• [WORK INSTRUCTION] Lines holding the string "Given" are the ones to copy; find them all in the data.

• [PROVIDED INFORMATION]
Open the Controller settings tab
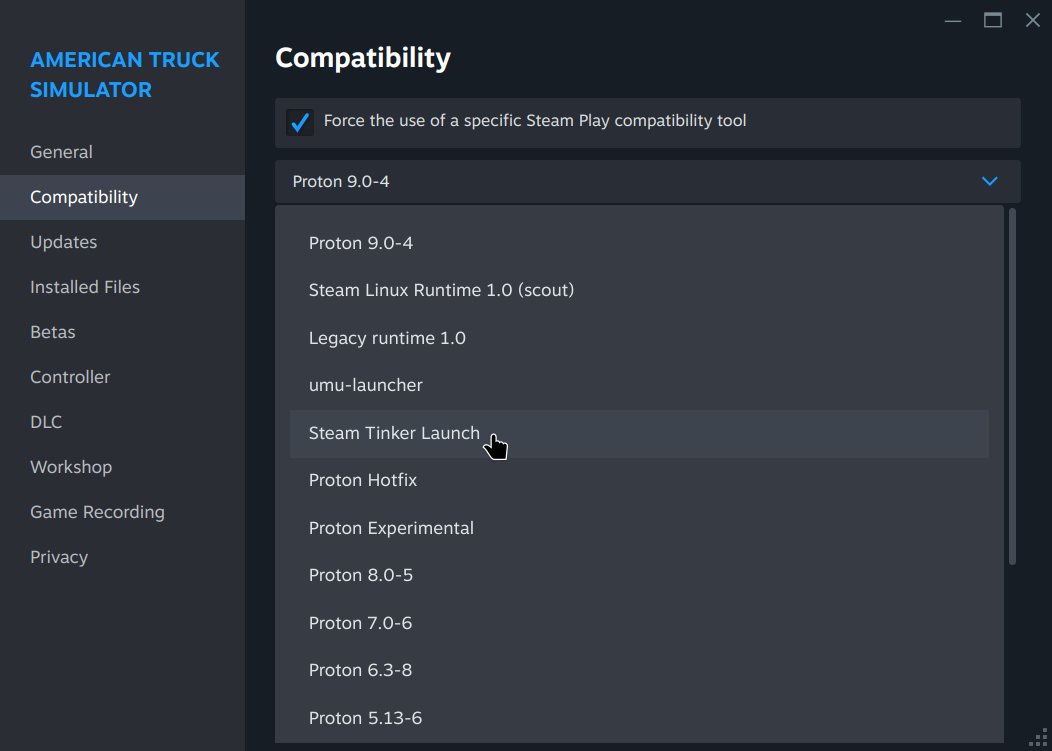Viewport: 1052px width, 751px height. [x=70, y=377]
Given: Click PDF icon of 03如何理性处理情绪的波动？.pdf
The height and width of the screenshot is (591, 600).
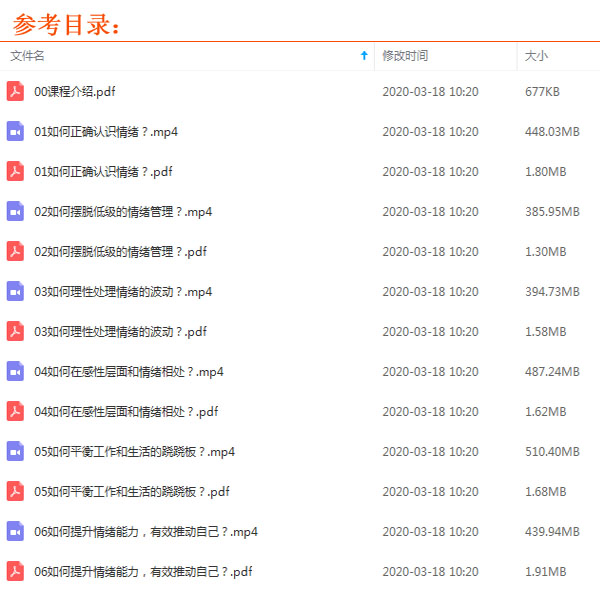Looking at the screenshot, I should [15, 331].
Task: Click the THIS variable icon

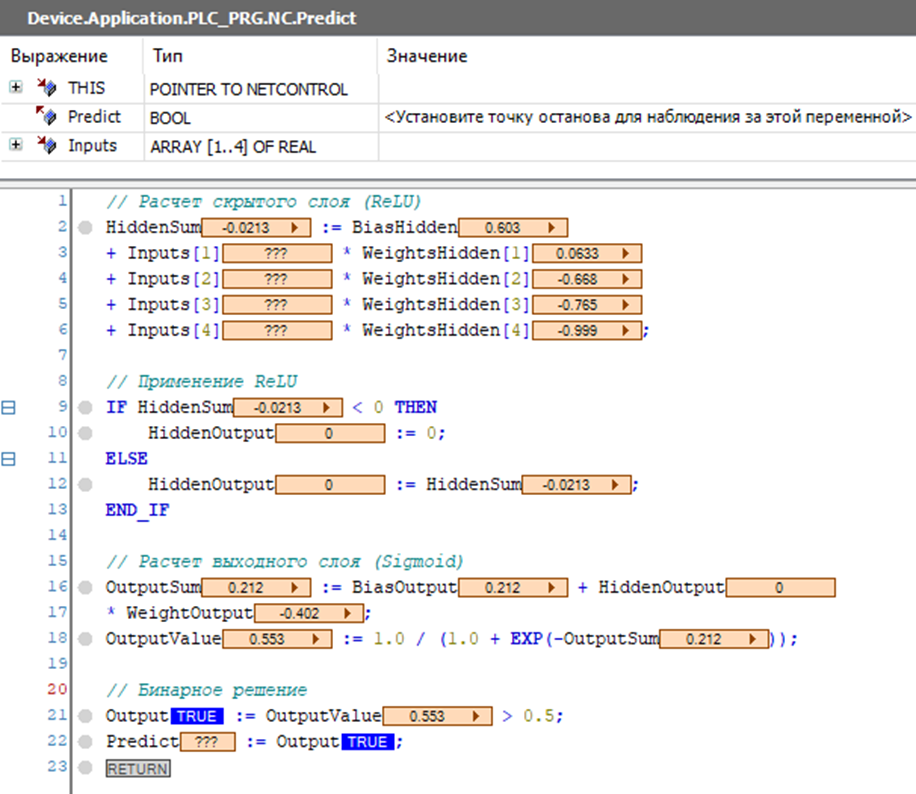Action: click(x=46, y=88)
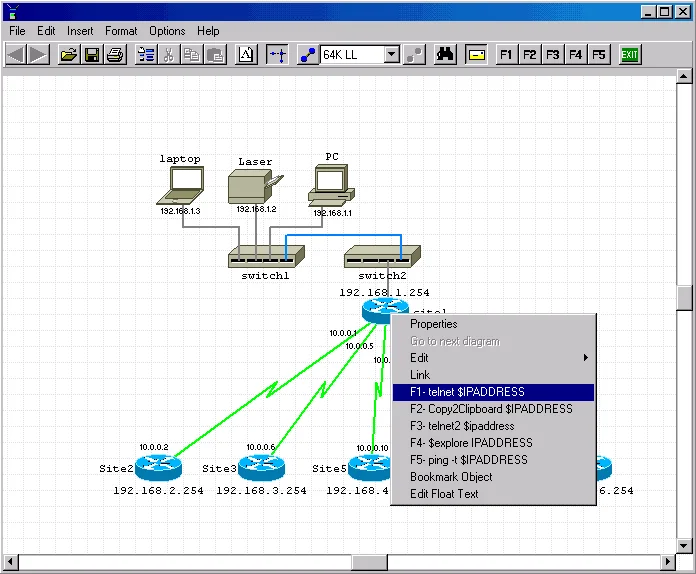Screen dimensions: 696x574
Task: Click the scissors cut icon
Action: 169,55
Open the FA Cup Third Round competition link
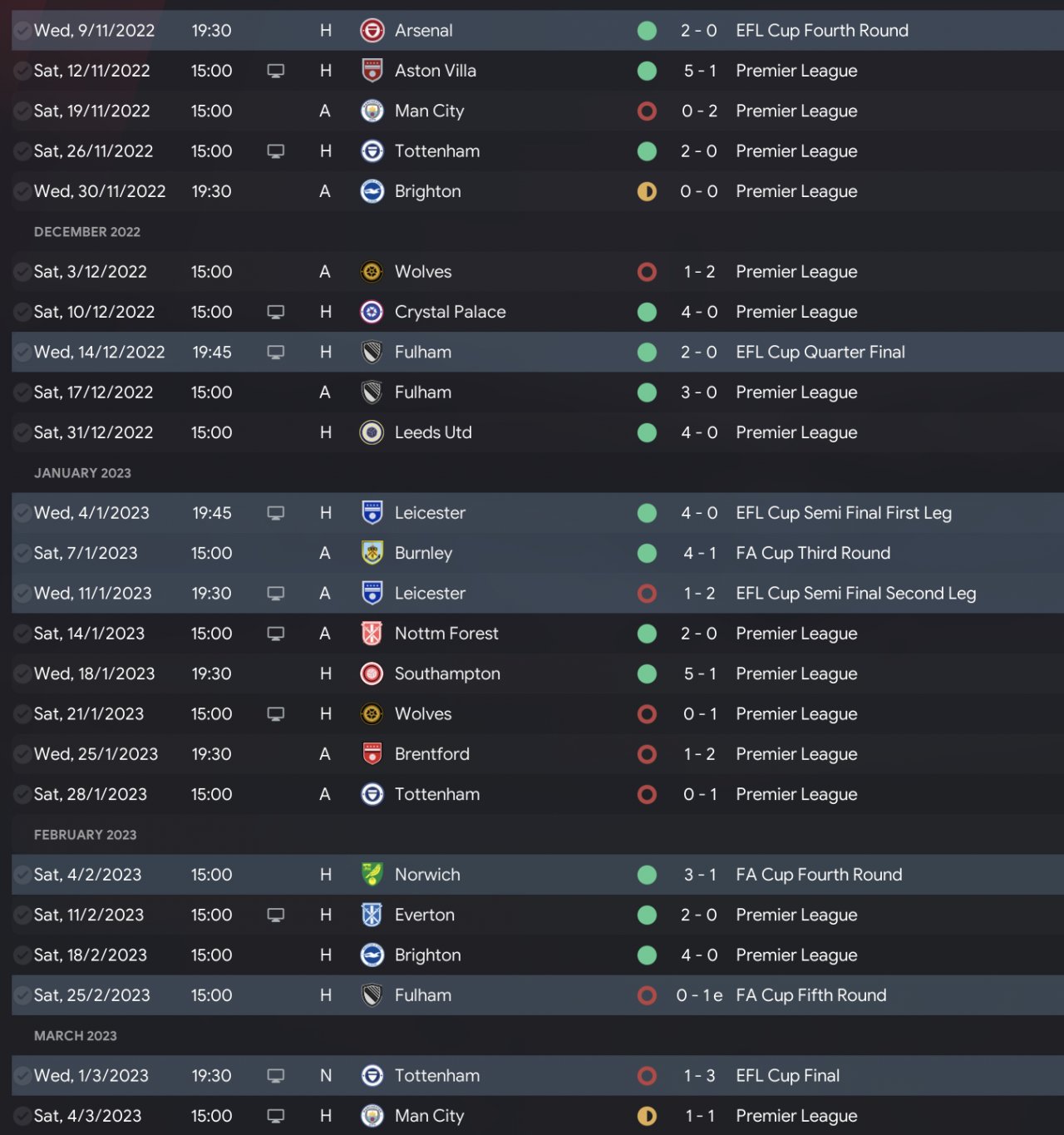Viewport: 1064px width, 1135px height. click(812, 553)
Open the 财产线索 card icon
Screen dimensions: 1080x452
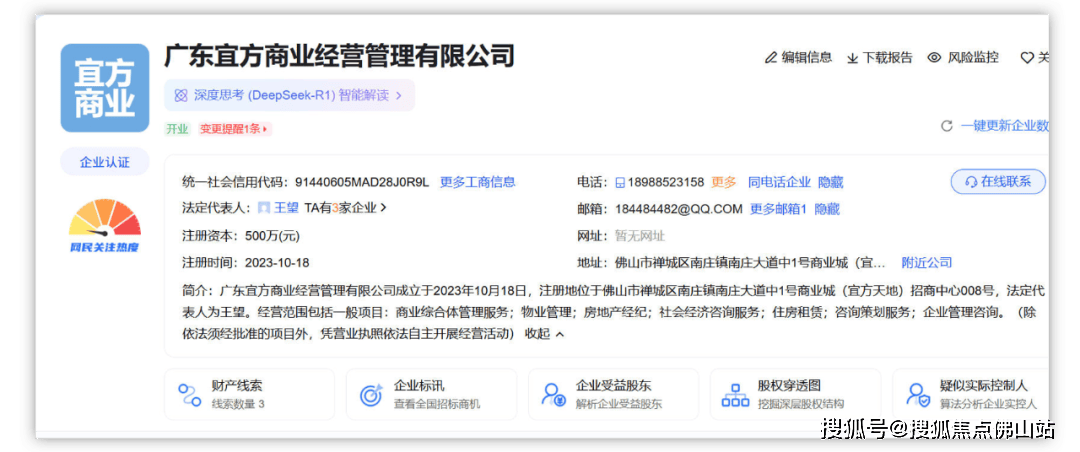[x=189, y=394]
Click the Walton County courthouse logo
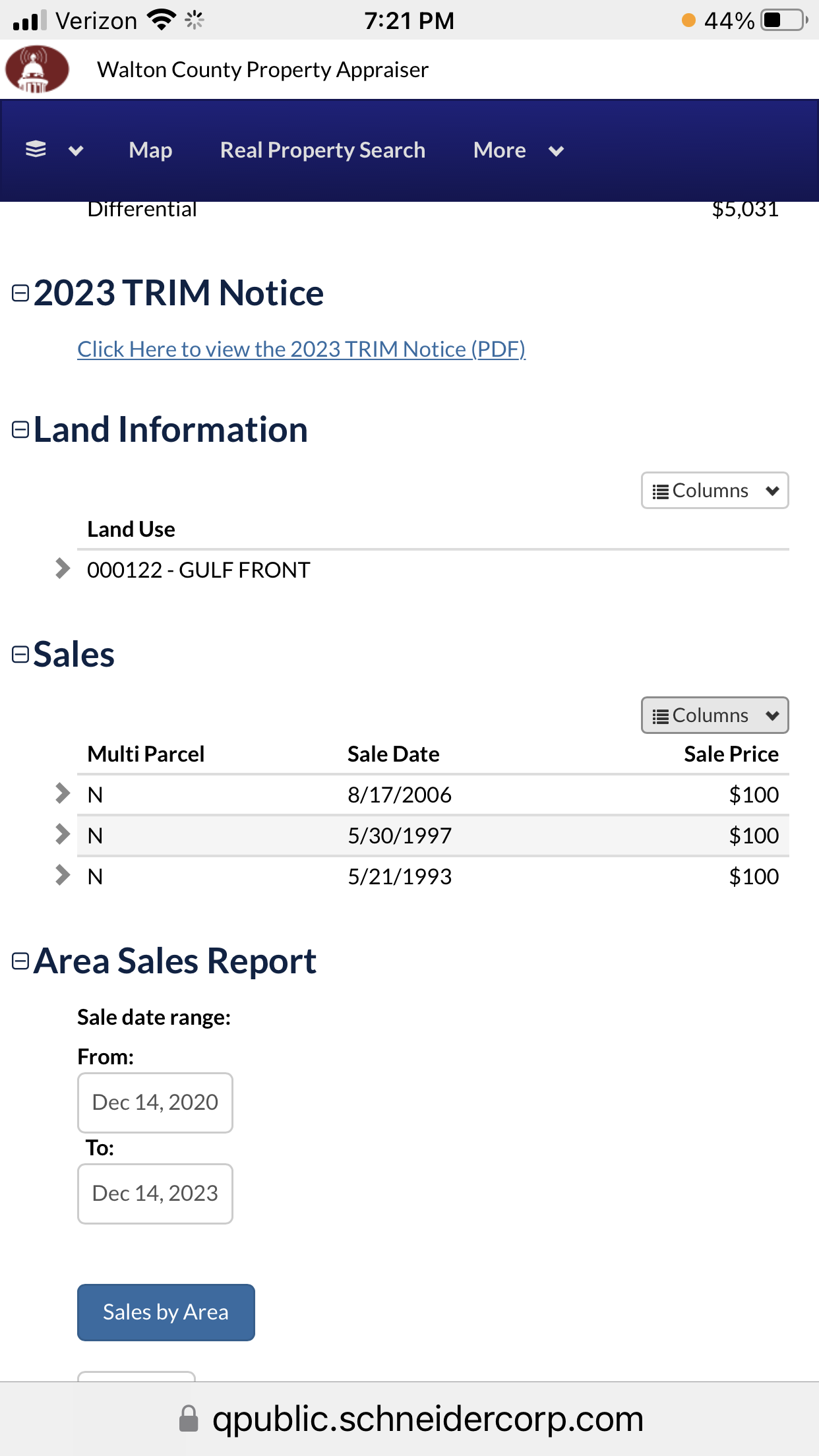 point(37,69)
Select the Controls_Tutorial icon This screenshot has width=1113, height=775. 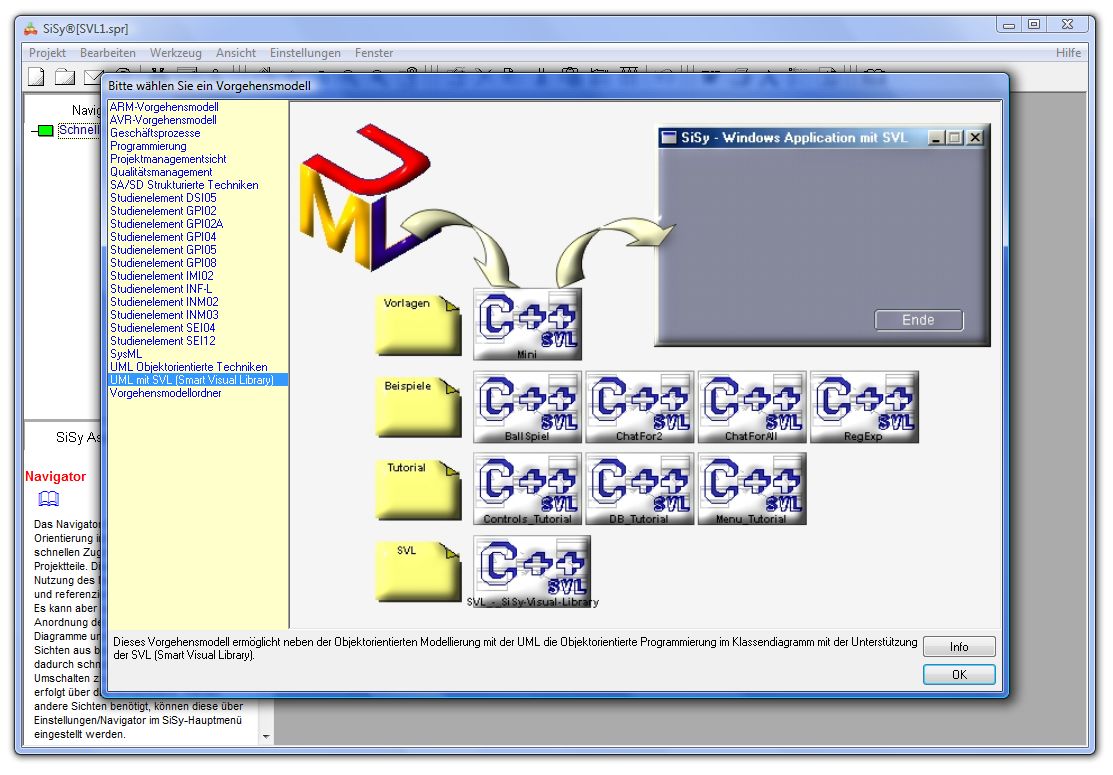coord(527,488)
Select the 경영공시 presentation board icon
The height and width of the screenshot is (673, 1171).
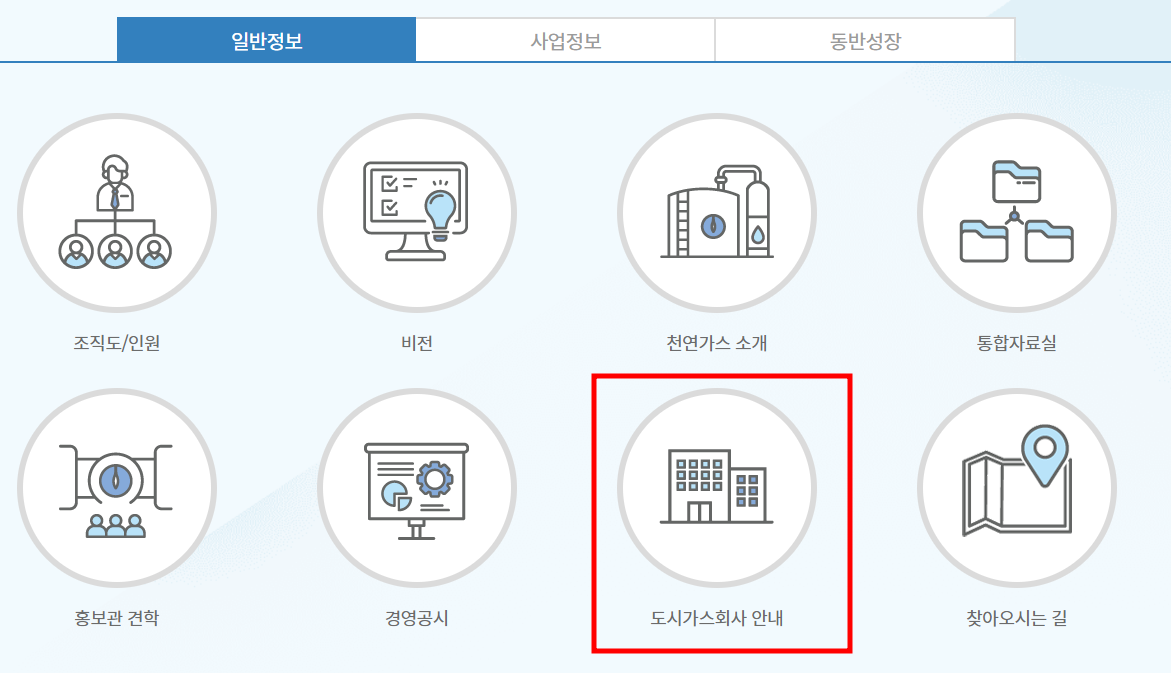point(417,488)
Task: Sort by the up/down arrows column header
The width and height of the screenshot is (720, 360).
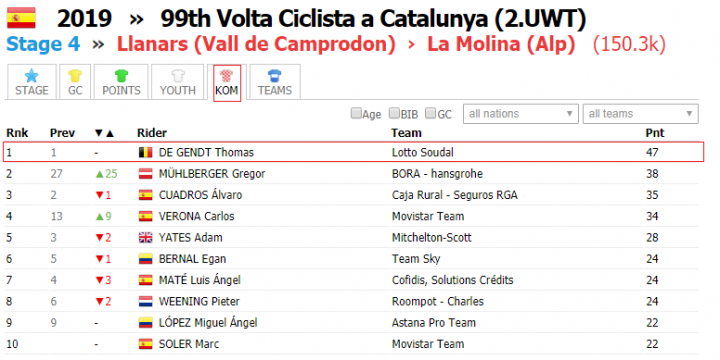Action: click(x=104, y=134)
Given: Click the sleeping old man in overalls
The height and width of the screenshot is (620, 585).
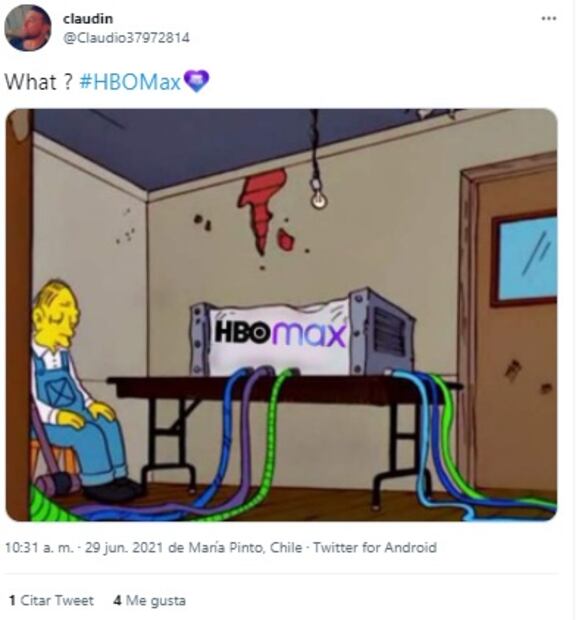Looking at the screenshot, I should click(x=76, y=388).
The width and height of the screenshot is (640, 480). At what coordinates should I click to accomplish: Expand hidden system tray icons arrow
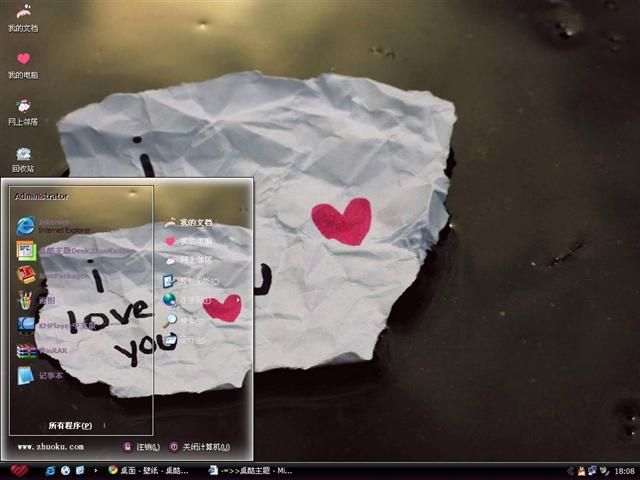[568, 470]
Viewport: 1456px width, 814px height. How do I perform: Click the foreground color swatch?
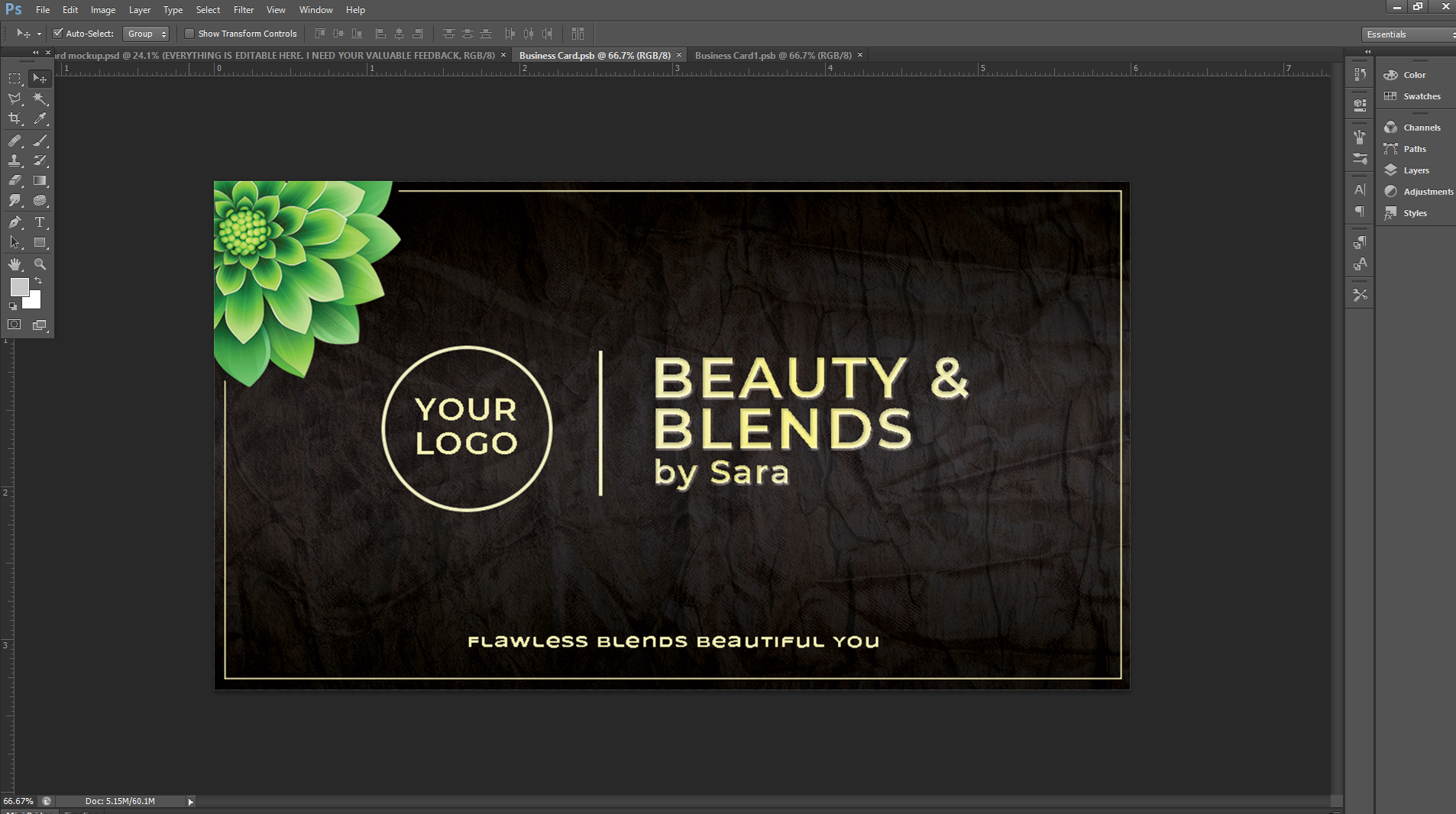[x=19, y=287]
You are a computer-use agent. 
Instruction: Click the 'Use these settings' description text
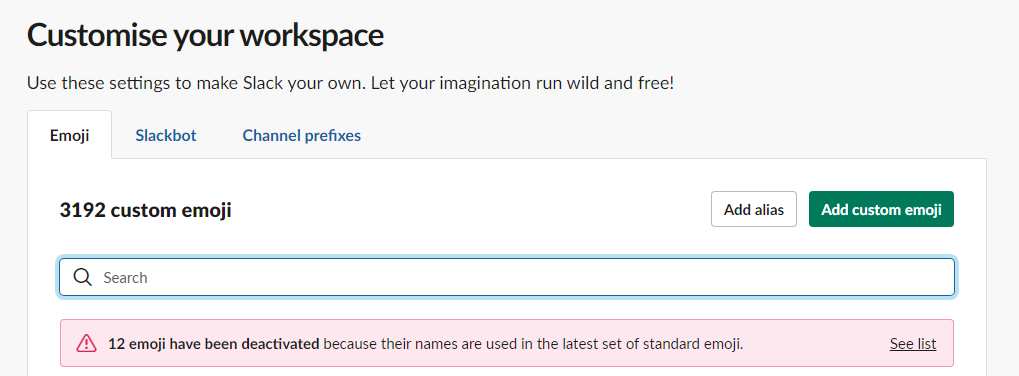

• [TASK RESPONSE]
Given: Click PDF icon of 03如何理性处理情绪的波动？.pdf
Given: Click the sleeping old man in overalls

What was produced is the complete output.